Capture d’écran 2023-03-15 203211.png


Capture d’écran 2023-03-15 203133.png


Capture d’écran 2023-03-15 203243.png


Capture d’écran 2023-03-15 203401.png

Capture d’écran 2023-03-15 203422.png


Capture d’écran 2023-03-15 203438.png


Thanks
Nicolas
 

Nicolas_Studiokgb

Contributor
Joined
Aug 7, 2020
Messages
130
Any idea ?
Is that the same issue ?

Any solution for Mac os Finder ?

That is a very common scenario for our users to move such folders and we never had this kind of issue on our actual Windows server / Acronis File connect (ExtremeZ-ip) in also in SMB.
 

Nicolas_Studiokgb

Contributor
Joined
Aug 7, 2020
Messages
130
Hello
Another bunch of test today and it's not getting better. I begin to assume we have a bug here... Any idea ?

So the test is 4 folder copy, one after the other, from still the same setup (see signature) mac mini to truenas SMB share
Dataset clean and new from today.
1- 180GB Folder with Audiofiles in diverse subfolder hierarchy (8300 items 99% sound files .wav)
2- 107GB Folder with one subfolder and 16150 Audiofiles .wav
3- 100GB Folder with 4 Quicktimes 25GB each
4- a second copy of the same 180GB folder from Step 1- in a different folder of the server (so no erase, no file replacement)

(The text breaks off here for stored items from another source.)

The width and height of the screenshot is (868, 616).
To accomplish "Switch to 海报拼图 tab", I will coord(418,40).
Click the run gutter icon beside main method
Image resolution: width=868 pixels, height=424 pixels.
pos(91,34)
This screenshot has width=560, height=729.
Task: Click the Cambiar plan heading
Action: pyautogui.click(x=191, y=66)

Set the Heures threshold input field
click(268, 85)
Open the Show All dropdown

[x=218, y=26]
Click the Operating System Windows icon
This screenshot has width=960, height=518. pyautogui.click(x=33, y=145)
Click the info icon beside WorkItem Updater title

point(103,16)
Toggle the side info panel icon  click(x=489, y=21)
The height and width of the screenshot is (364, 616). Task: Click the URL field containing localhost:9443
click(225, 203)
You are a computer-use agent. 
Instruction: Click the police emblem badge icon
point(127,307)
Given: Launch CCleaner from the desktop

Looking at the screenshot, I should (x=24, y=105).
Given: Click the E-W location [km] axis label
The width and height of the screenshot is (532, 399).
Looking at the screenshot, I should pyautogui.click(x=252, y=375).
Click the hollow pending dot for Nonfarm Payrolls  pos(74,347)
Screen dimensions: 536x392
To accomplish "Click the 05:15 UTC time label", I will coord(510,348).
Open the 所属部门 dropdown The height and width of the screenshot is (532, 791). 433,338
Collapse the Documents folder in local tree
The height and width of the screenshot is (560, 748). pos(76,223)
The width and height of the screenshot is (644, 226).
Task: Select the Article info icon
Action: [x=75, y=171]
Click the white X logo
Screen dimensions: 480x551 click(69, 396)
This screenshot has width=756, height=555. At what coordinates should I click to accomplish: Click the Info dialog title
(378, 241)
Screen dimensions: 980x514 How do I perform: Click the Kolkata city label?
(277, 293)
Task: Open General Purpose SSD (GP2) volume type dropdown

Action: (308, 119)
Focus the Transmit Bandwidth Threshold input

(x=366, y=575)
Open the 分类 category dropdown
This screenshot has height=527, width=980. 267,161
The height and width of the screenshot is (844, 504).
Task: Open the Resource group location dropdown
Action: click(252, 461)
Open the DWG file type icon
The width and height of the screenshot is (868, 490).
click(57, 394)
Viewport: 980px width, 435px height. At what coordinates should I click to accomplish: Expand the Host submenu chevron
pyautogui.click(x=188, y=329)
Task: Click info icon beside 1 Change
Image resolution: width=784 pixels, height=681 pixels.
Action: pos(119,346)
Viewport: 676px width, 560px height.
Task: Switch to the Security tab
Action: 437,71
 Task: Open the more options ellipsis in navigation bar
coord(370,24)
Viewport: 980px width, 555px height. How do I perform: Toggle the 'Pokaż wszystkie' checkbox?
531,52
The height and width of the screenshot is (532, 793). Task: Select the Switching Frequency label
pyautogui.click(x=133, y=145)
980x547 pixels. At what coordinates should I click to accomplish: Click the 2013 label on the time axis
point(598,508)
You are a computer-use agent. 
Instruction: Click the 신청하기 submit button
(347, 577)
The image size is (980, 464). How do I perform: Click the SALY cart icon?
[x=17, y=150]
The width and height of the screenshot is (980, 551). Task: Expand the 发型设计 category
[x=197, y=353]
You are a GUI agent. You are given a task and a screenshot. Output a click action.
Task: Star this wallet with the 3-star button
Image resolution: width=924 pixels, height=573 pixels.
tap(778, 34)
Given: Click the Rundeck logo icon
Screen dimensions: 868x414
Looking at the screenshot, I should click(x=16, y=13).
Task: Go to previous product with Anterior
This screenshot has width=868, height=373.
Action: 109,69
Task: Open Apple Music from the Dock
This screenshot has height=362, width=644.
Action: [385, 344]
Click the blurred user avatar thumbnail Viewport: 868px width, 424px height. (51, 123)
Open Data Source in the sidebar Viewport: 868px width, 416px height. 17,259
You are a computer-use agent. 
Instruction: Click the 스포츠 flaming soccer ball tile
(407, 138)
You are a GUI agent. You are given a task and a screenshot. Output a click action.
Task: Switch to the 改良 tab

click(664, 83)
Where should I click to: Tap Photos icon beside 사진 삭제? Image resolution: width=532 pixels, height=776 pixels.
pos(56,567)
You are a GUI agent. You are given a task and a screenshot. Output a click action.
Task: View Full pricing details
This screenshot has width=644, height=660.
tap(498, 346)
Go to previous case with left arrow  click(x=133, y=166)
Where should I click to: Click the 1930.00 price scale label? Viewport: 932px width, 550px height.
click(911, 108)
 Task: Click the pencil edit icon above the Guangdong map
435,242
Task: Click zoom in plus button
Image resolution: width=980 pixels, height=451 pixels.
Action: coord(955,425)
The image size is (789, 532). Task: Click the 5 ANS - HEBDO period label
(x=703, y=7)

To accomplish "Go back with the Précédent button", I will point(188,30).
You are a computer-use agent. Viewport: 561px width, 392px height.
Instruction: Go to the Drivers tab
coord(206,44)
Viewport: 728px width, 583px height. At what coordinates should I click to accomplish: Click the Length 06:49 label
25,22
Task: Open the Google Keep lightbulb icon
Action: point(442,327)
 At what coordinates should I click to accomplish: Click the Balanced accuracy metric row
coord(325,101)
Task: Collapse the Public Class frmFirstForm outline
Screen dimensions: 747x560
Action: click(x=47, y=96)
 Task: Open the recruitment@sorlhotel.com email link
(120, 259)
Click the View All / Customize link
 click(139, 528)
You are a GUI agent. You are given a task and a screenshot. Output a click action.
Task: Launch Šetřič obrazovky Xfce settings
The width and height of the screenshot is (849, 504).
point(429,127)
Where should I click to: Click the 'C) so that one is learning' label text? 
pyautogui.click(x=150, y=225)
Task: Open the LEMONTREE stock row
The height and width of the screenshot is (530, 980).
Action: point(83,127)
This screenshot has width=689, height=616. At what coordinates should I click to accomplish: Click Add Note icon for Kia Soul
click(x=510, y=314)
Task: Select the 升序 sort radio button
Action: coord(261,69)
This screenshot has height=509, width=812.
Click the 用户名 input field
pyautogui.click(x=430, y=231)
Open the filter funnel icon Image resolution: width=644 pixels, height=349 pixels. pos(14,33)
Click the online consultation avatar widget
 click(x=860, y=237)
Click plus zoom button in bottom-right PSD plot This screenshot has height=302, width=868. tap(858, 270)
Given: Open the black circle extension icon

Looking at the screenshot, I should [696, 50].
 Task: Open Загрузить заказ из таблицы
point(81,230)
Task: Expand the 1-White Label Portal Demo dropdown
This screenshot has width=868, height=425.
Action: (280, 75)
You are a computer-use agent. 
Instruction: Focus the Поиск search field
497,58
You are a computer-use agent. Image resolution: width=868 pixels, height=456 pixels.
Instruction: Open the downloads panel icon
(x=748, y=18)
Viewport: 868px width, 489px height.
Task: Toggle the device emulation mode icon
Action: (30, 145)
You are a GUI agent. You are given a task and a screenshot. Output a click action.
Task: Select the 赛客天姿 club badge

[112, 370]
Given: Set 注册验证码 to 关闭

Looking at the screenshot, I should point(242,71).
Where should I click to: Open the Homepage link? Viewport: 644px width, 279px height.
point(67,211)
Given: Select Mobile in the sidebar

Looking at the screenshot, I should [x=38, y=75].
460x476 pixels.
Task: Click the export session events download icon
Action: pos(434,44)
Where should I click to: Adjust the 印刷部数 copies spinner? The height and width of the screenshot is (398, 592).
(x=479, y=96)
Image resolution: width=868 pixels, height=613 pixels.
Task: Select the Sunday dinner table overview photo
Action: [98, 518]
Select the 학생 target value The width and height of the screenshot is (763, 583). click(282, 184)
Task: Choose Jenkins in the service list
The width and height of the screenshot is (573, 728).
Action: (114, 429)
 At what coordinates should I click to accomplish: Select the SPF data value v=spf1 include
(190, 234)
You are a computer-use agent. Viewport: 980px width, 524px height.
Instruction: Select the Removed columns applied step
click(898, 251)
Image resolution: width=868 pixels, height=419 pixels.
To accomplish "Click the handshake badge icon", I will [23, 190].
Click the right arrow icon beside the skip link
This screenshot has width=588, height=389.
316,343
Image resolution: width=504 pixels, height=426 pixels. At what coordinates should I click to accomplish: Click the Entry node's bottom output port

so the same reproducible issue as yesterday the more you copy the worse it get.
I can't really explain the speed difference of the two first copy as it is a bunch of audiofiles in both case. But what is more of a problem is that the first 180gb copy is about 5 minutes and the second 180gb copy (same source files) is 24 minutes with smbd processes going 100% on random cores and arc request demand metadata going sky high. HDDs (12x 7200rpm SAS12gbs stripe pool) seams to be completly idle during the last part.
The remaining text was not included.